▸ Work request
Lines before the one containing "Hogwarts Express – Sammleredition (67, 687)" in the records below are to be left out; that line and all after it, through the end, are to be retyped exactly.

▸ Recorded data
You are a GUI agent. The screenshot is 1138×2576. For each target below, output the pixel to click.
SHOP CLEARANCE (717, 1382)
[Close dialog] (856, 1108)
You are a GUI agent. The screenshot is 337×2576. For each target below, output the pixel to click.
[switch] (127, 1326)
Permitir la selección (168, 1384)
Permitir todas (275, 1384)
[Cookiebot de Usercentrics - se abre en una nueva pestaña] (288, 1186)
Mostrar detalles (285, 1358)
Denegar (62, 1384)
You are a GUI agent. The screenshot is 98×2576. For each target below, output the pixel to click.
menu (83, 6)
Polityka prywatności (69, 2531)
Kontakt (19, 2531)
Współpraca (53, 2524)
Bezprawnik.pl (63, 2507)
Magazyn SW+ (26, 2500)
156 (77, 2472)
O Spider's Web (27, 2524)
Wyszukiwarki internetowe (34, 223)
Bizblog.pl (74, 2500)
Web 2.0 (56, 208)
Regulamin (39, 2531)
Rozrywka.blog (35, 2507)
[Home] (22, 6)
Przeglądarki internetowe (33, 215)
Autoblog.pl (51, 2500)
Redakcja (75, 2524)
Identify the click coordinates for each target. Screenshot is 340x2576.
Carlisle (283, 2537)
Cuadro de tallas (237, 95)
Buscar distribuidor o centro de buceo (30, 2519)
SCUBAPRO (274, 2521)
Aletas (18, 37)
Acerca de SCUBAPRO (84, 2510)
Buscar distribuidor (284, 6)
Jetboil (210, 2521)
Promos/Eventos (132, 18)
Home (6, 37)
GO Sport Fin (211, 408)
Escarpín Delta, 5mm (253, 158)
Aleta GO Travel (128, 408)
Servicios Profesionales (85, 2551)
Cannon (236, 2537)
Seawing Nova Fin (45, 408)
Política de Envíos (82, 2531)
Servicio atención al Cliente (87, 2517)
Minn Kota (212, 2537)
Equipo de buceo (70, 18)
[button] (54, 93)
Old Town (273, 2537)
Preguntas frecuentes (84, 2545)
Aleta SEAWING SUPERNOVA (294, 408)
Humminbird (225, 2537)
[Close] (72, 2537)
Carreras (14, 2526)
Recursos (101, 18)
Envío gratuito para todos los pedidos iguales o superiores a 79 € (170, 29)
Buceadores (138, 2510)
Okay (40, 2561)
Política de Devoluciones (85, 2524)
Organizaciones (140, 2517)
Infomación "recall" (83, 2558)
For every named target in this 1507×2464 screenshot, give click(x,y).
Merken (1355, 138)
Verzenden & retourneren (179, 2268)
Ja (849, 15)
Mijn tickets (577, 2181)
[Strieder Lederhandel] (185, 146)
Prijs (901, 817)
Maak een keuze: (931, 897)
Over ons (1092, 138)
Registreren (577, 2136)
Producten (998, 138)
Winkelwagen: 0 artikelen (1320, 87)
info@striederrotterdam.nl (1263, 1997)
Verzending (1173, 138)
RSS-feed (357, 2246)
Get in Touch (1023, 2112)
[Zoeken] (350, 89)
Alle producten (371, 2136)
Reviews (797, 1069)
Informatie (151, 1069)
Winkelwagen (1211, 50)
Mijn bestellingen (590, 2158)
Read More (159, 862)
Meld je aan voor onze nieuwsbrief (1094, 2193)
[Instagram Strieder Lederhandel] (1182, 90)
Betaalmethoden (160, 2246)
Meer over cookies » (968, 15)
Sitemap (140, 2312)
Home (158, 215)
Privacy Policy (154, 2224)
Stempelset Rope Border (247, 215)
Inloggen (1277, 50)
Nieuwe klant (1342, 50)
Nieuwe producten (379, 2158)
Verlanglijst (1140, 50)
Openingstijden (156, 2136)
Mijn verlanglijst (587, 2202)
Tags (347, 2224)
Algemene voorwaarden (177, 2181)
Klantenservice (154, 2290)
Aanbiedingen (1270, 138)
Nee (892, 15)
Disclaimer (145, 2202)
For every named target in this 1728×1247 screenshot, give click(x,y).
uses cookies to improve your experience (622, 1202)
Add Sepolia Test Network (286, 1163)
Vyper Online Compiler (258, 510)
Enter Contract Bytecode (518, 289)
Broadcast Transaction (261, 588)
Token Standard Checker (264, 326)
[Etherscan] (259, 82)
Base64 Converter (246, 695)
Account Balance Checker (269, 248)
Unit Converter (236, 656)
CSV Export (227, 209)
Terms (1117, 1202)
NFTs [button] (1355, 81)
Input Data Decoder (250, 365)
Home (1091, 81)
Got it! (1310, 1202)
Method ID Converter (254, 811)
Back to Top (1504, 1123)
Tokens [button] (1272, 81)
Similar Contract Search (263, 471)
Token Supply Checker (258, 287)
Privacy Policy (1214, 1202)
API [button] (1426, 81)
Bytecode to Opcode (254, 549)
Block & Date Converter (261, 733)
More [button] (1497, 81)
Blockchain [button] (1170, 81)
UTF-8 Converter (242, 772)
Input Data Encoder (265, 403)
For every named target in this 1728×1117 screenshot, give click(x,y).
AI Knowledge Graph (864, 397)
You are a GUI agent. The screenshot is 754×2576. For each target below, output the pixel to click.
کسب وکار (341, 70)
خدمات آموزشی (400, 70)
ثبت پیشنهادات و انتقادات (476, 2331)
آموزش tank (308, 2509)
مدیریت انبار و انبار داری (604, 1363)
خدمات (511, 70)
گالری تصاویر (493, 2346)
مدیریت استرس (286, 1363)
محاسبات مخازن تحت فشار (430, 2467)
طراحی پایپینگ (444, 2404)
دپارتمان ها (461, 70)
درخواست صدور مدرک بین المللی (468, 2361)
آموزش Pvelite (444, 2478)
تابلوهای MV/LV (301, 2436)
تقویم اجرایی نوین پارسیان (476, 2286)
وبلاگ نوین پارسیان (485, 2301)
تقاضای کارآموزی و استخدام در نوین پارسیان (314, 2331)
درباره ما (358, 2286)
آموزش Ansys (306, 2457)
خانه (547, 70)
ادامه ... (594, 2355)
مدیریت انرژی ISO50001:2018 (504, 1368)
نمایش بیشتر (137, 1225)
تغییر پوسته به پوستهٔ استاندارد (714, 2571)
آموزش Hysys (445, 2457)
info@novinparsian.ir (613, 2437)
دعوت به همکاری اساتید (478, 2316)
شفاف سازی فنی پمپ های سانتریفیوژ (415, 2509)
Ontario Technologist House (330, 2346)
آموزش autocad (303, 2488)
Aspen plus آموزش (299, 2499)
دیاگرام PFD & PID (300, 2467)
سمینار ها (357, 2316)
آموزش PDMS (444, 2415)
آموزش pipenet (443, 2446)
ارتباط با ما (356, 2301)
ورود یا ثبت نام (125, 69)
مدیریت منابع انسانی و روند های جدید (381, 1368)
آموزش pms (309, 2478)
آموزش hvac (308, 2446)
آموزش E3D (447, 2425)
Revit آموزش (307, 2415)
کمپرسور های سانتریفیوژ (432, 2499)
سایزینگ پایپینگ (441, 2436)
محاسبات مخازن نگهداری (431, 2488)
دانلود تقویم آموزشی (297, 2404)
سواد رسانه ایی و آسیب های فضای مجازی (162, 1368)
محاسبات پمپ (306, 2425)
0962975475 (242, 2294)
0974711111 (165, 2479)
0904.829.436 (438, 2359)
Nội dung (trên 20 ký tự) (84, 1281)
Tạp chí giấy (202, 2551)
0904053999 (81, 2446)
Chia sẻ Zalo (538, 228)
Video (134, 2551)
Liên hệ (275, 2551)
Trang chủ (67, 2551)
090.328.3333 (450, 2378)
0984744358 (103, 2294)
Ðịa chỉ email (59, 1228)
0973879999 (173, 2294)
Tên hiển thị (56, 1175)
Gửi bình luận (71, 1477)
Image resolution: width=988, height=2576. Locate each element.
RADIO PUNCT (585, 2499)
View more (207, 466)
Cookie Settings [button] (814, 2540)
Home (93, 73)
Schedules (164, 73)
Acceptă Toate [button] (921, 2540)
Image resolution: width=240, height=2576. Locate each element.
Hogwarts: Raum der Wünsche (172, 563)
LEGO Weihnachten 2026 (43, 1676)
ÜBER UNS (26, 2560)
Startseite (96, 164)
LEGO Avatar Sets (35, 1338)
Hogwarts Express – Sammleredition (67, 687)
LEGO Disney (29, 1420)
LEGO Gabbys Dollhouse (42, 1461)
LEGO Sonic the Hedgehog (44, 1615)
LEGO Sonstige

▸ Exercise solution
Hogwarts Express – Sammleredition (67, 687)
LEGO Disney (29, 1420)
LEGO Gabbys Dollhouse (42, 1461)
LEGO Sonic the Hedgehog (44, 1615)
LEGO Sonstige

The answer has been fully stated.